In practice the Fianna Fáil leader was accusing Mr Kenny of bad faith. But he stressed that this was not the real reason for saying "No". That reason was, is, and would remain, the need to keep faith with election promises.
There is little point in us getting involved in time-wasting "he-said and I-said" stuff. We need a government sooner rather than later.
On that basis it is more important to note the peremptory refusal by Mr Martin and the bulk of his parliamentary party to even enter into exploratory talks with Mr Kenny and Fine Gael. In briefings to journalists in the past 36 hours, Fine Gael made it clear that nothing was ruled out - including an equal sharing of government posts, indeed the idea of rotating the office of Taoiseach.
Mr Martin continues to reject arguments that he is putting party before country. But his argument is more than a little strained. This is mainly about Fianna Fáil's future - not about the country.
The reality is that the Dáil numbers, as they currently do not stack up, still require some kind of arrangement between the two big parties. Fianna Fáil clearly could not face the prospect of being inside an arrangement with Fine Gael which left Sinn Féin, and some leftist groups, outside and free to snipe at both with the same shot.
The speed and vehemence of the Martin response clearly showed that party welfare was paramount.

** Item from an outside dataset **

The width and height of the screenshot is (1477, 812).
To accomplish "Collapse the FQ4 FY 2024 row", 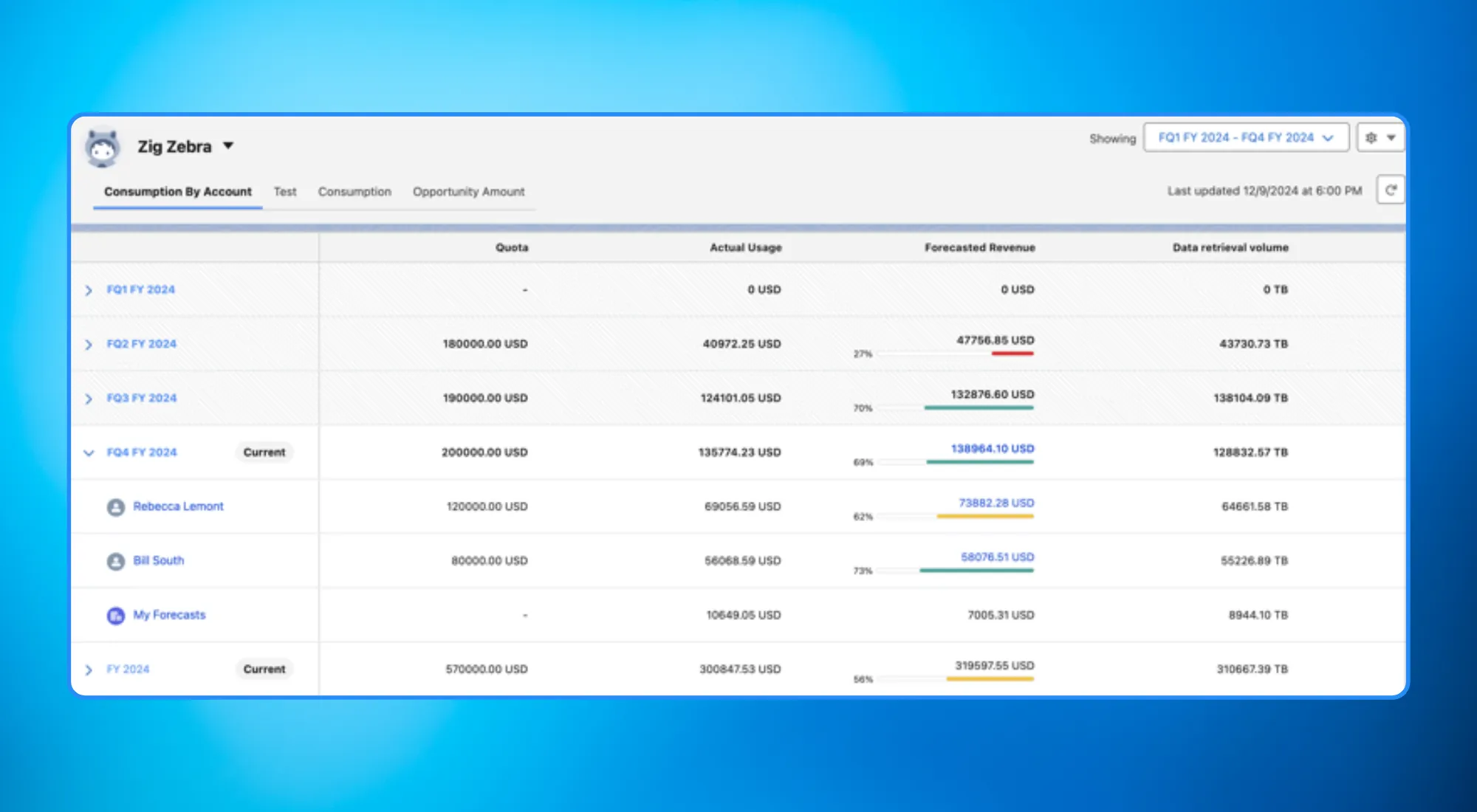I will coord(89,453).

In extremis, Mr Martin wants a chunk of government power - but from the comfort zone of the opposition benches.
But yesterday's decision does not really solve his and Fianna Fáil's dilemma. Politics is rarely a cake-and-eat-it world. French small farmers put it better in their old saying: "You must choose between the goat and the cabbage. You cannot have both." In sum, you get nothing for nothing in politics.
Unless, Martin and Fianna Fáil want another election next month. They are going to have to come to some reasonable arrangement with Fine Gael and willing Independents about supporting a minority government. That involves being saddled with some responsibility which would allow Sinn Féin and the others proceed as planned with their two-for-the-price-of-one attack strategy.

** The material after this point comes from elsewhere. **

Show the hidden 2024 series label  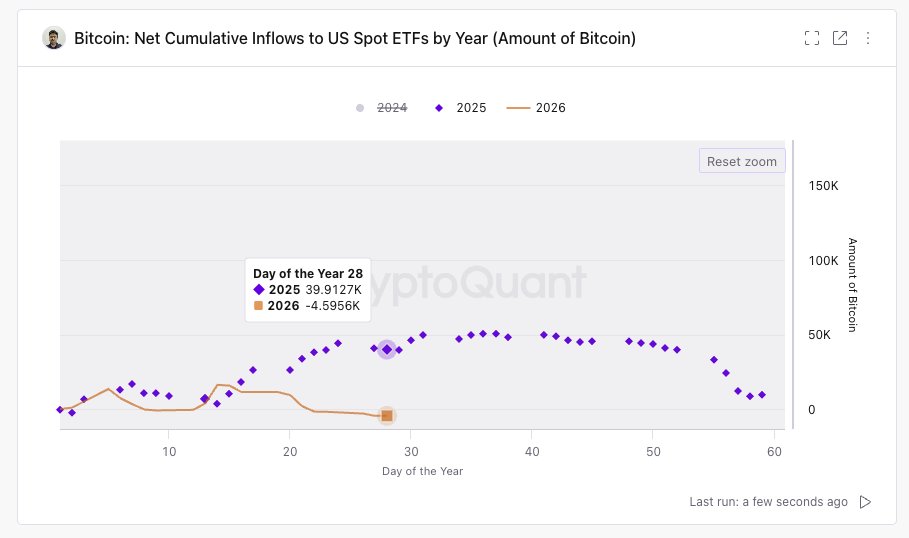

You might assume from all of the above that I believe Fine Gael is blameless in all of this. I do no such thing. Back over 42 days, Fine Gael has also been busy taking out fire insurance and trying to have a shilling each way when they can. Mr Kenny's early post-election appeal to all parties and groups to cooperate in the quest for government is still being touted as an alibi for their good faith.
Against that, Mr Kenny has always asserted that because he has seven TDs more than Fianna Fáil, and because he is caretaker Taoiseach, he must seek to form a minority government. That is also why he justifies not for a moment considering the prospect of a minority-government led by Fianna Fáil.
There is also the huge delay in the Taoiseach's first moves to contact Fianna Fáil last week, in contacts which of themselves were not especially edifying. And, finally, there is the continued stubborn presence of Mr Kenny in office with an increasingly questionable mandate.
That said, and in all the circumstances of the past 48 hours' happenings, Enda Kenny emerges with the greater credit. Fianna Fáil can ascribe all the questionable motives they like to the acting Taoiseach's overtures about "Partnership Government." Reality is that such Fianna Fáil inferences and innuendos do not stand up well since they never stuck around long enough to see one way or the other.
For the rest, we are moving a little further downwards on the slippery slope towards an election.